Aujourd'hui, il regrette surtout le coup de rabot sur les APL et les cotisations retraite prévu par les ordonnances Macron. Un sacrifice social qu'il interprète comme un « dérapage libéral de la société, qui a débuté sous Sarkozy. » En mai dernier, Jean-Paul n'a pas glissé de bulletin Emmanuel Macron dans l'urne. « Il n'était pas menacé, confie le militant, qui s'attendait à devoir redescendre dans la rue suite à l'élection. « le problème, dit-il, c'est que le peuple d'en bas n'est plus écouté. »

Départ place du 1er-Mai pour défendre le Code du travail


À partir de la place au nom évocateur, 3000 à 3500 manifestants ont cheminé jusque devant la préfecture du Puy-de-Dôme, avec pour objectif d'obtenir une entrevue avec le haut-fonctionnaire occupant les lieux. Les banderoles et drapeaux rouges de la CGT se mêlent à ceux de FSU, Solidaires, l'UNEF... et Force ouvrière, syndicat pourtant favorable à la réforme au niveau national.
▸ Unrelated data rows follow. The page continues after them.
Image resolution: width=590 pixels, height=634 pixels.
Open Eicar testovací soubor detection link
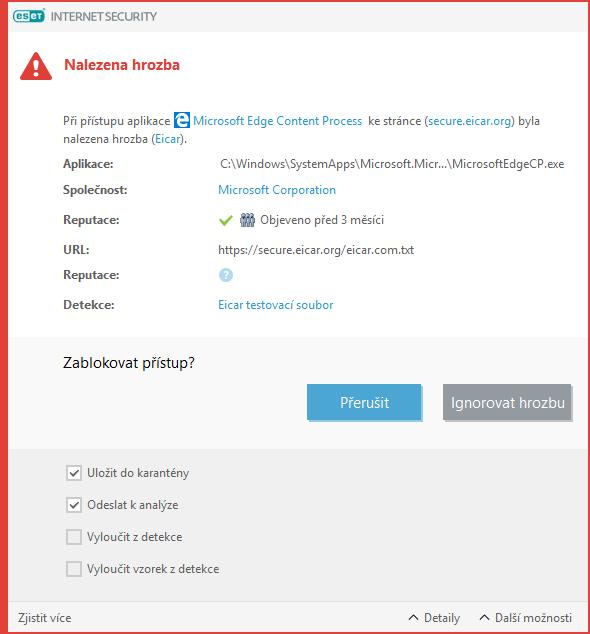tap(276, 304)
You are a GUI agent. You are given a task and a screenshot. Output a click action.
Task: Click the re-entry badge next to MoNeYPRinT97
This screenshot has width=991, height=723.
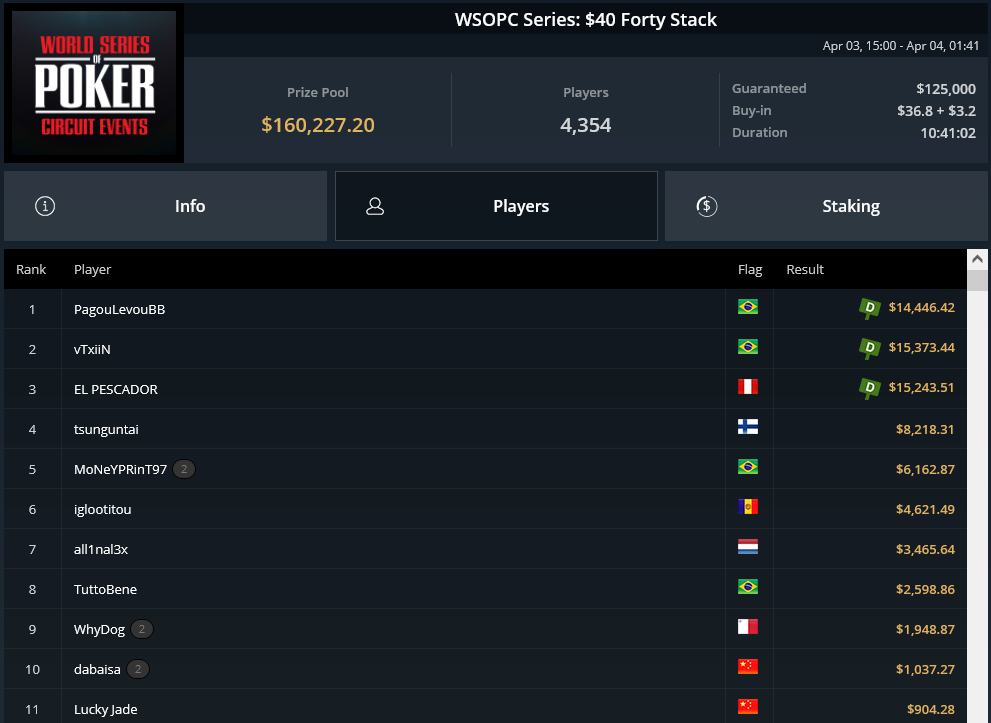184,469
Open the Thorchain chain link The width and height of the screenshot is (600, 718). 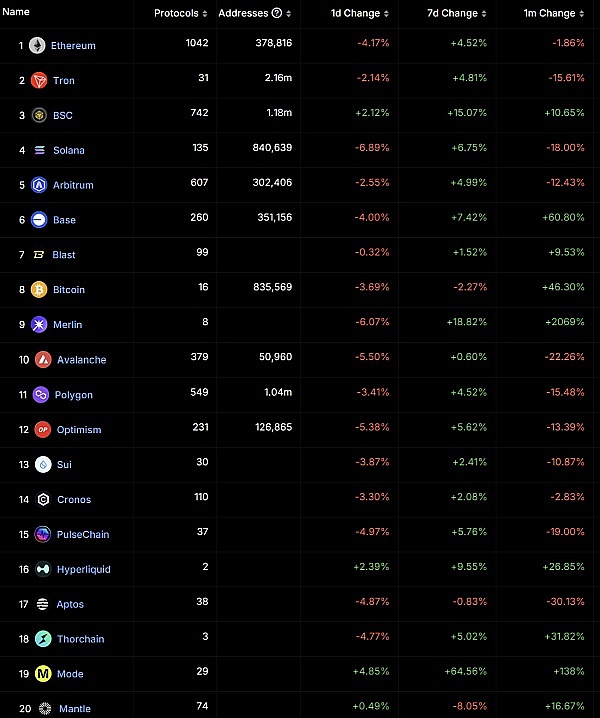coord(80,639)
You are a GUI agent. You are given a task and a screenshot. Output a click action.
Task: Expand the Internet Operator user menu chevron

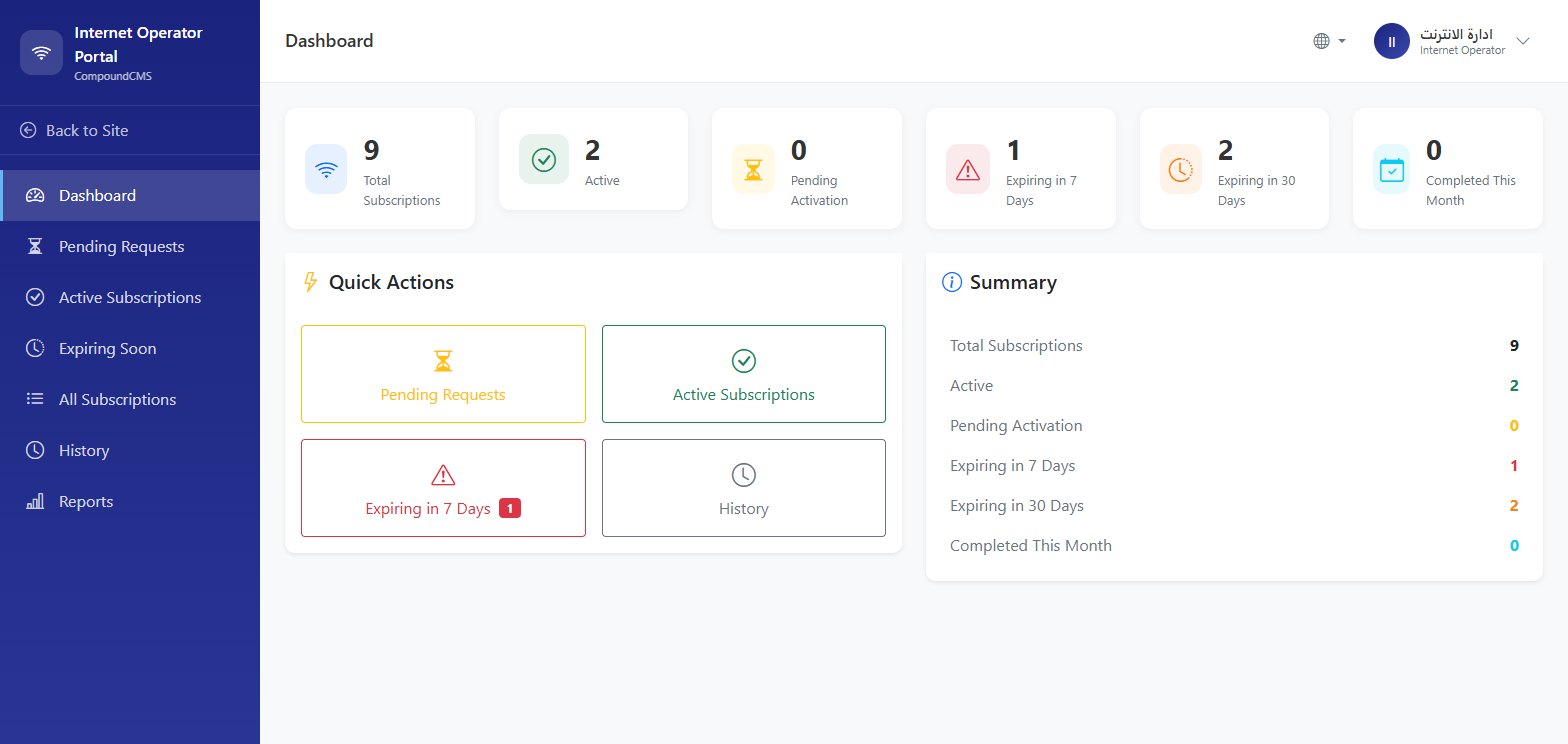1523,41
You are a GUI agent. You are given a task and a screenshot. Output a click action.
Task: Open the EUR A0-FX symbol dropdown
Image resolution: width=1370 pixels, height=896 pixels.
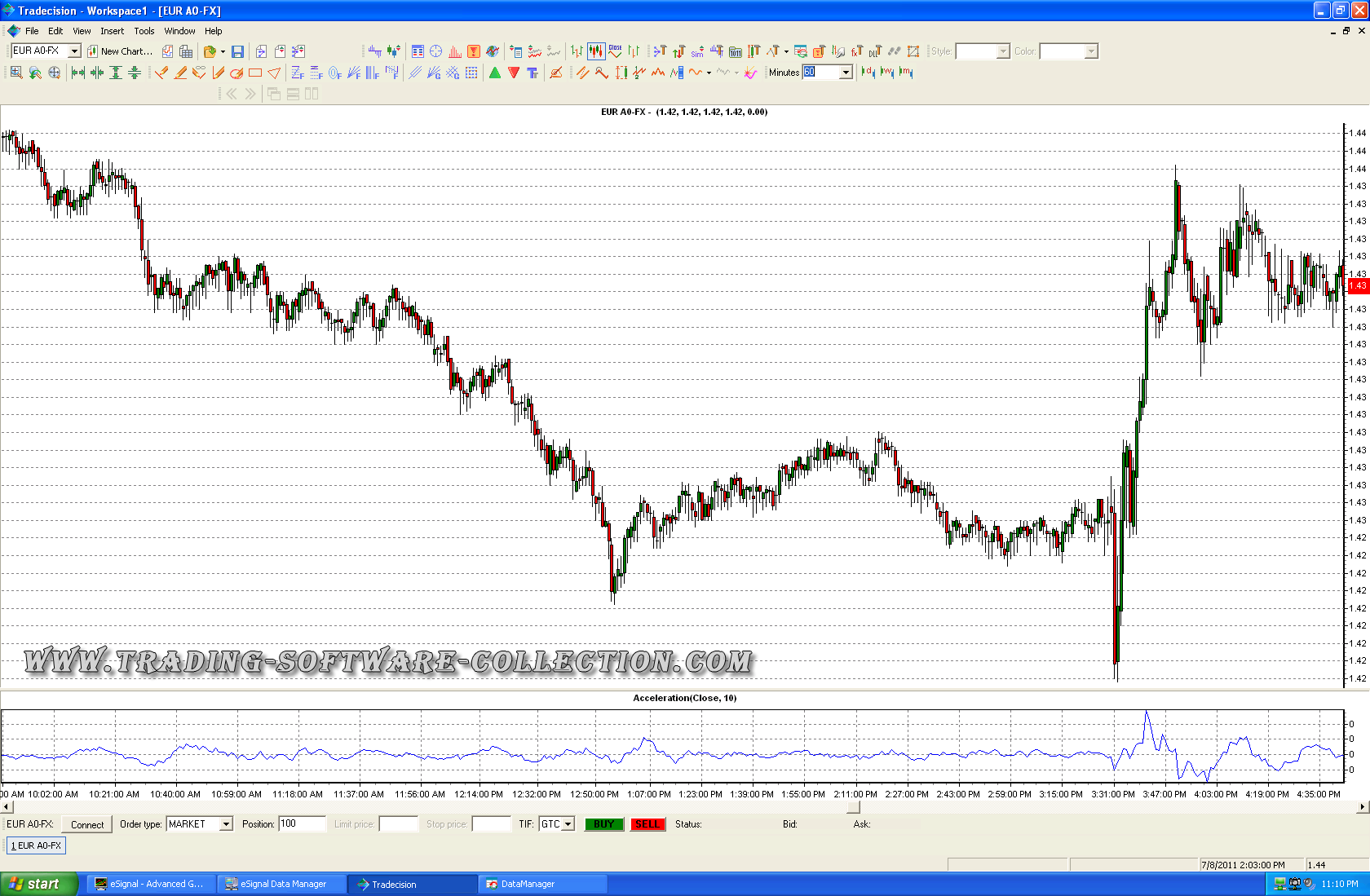pos(73,51)
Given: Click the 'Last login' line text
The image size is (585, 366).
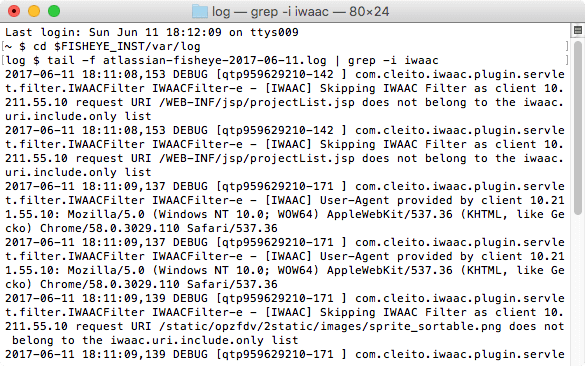Looking at the screenshot, I should click(x=152, y=32).
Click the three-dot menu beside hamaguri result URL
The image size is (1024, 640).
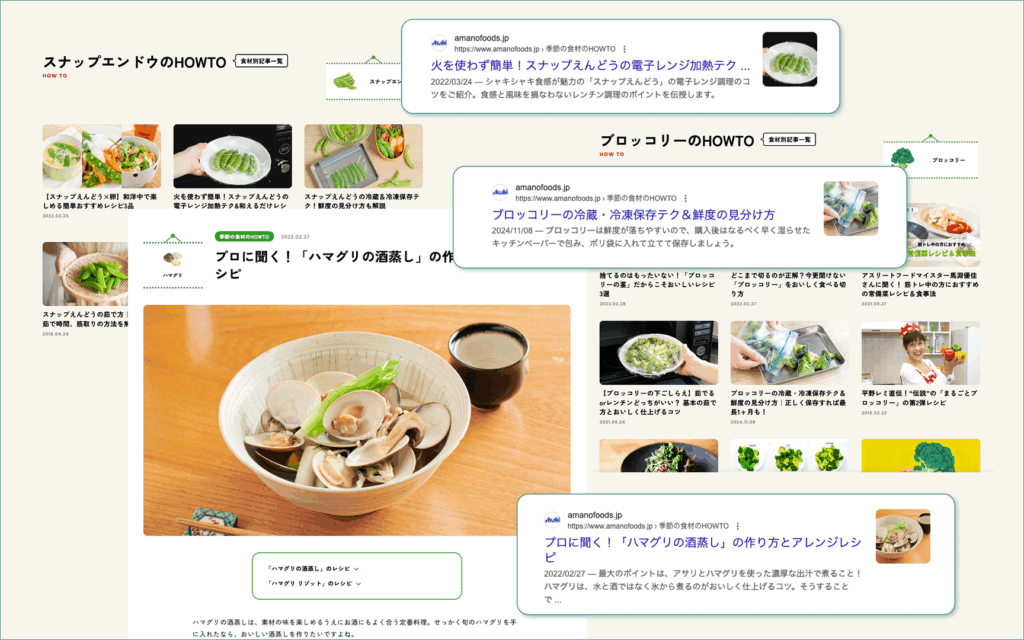pyautogui.click(x=737, y=526)

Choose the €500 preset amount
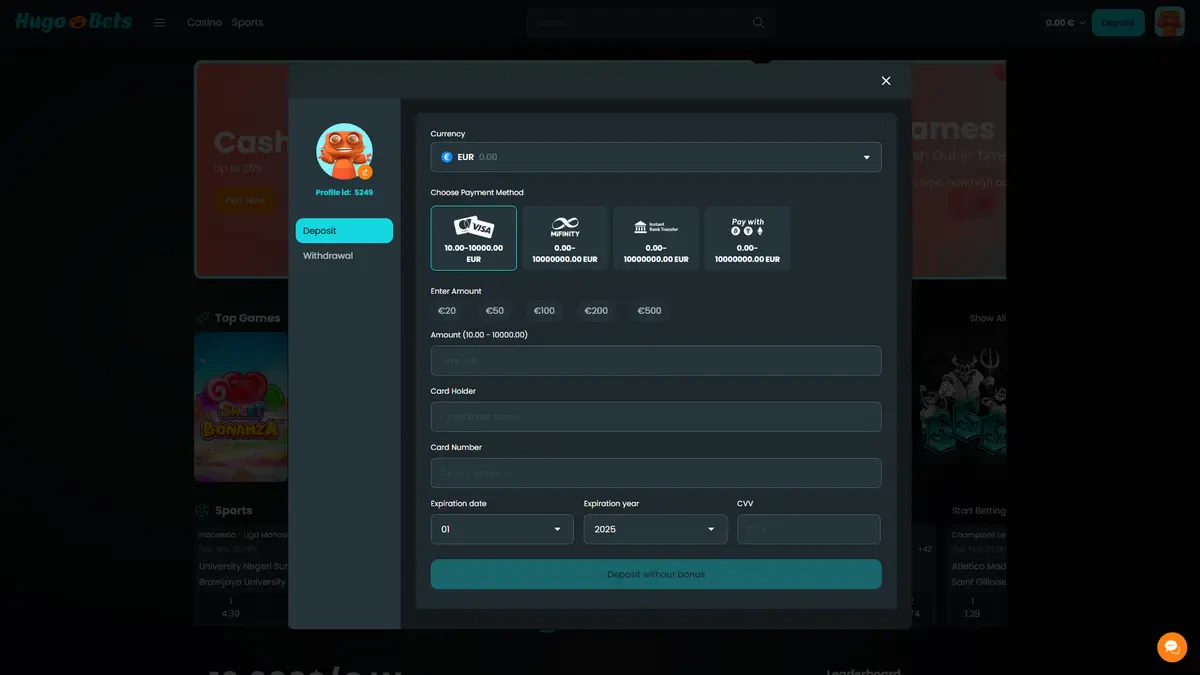[x=649, y=311]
Mais devant, c'est plutôt le blanc qui domine avec les professionnels de la santé. Christine et Isabelle, aides-soignantes, ont participé à toutes les récentes manifestations. Elles reconnaissent un mérite aux réformes de l'actuel gouvernement : elles sont « dans la continuité du casse du service public,» avec les économies prévues notamment dans le domaine de la santé.

Certaines familles me font : "Laissez, je vais faire manger ma mère..."

Isabelle, aide-soignante clermontoise

 
Les deux collègues travaillent dans des EHPAD, auprès de personnes âgées dépendantes. « On n'a plus les moyens de travailler convenablement, observe la première. Aujourd'hui, on ne remplace plus les départs en retraite, on appelle le personnel sur les congés pour finalement venir travailler, la vie de famille en pâtit considérablementLes résidents en pâtissent aussi: niveau soins, on est rendus à faire le travail minimum,» énumère la quinquagénaire.



« D'ailleurs, les familles commencent à nous soutenir, observe sa collègue Isabelle. À l'EHPAD, certains parfois me font : "Laissez, je vais faire manger ma mère..." Elles sont témoins du peu de temps que nous possédons pour chaque patient.» La vingtaine d'aide-soignants présentes craignent une privatisation croissante des hôpitaux afin de mutualiser les moyens, avec le développement de contractuels "indépendants" plutôt que d'infirmiers en poste dans un même établissement. « Moi je n'ai pas signé pour ça lorsque j'ai commencé ma carrière, signale Christine. Parfois je me suprends à dire à mes collègues que je suis bien contente d'avoir fait mes années. »

Contre une vision de société


Dans cette foule, certains ne brandissent pas d'étendarts. Des jeunes pour la plupart. Cédric n'est pas encarté ni syndiqué, mais c'est senti concerné par la lutte contre ces réformes. « Tout ce qui se passe aujourd'hui va à l'encontre du modèle de société que j'imagine, d'un partage de pouvoirs et de richesses, et où on accorderait une bonne place au social et à l'environnement, glisse le doctorant en biologie, la vingtaine avancée.


C'est quand même notre avenir qui est en jeu!

Marion, étudiante à Clermont-Ferrand et militante à l'UNEF


À 18 ans, Maxime et Valentin sont eux aussi de la manifestation. Le premier étudiant se dit animé par « l'opposition au libéralisme, une utopie » et le second par « la convergence des luttes ». À côté d'eux, Marion, militante de l'UNEF, synthétise : « C'est contre les ordonnances, mais aussi bien contre l'état d'urgence permanent et la fusion des universités que nous sommes ici ». « On regrette qu'il n'y ait pas plus de jeunes, d'étudiants, qu'ils ne se sentent pas plus concernés que ça, expose Valentin. C'est quand même notre avenir qui est en jeu. »



Le cortège est arrivé à la préfecture du Puy-de-Dôme sur les coups de midi, sans aucun incident. Malgré la satifaction d'avoir surpassé la prévision de 1800 manifestants de la Préfecture, les délégués syndicaux se sont vu refuser une entrevue avec le préfet du département. Parmi les militants et sympathisants présents, beaucoup ne se font pas d'illusions: les ordonnances ont de fortes chances d'être adoptées. Mais les mêmes assurent qu'il continueront la lutte pour défendre leur vision de la société.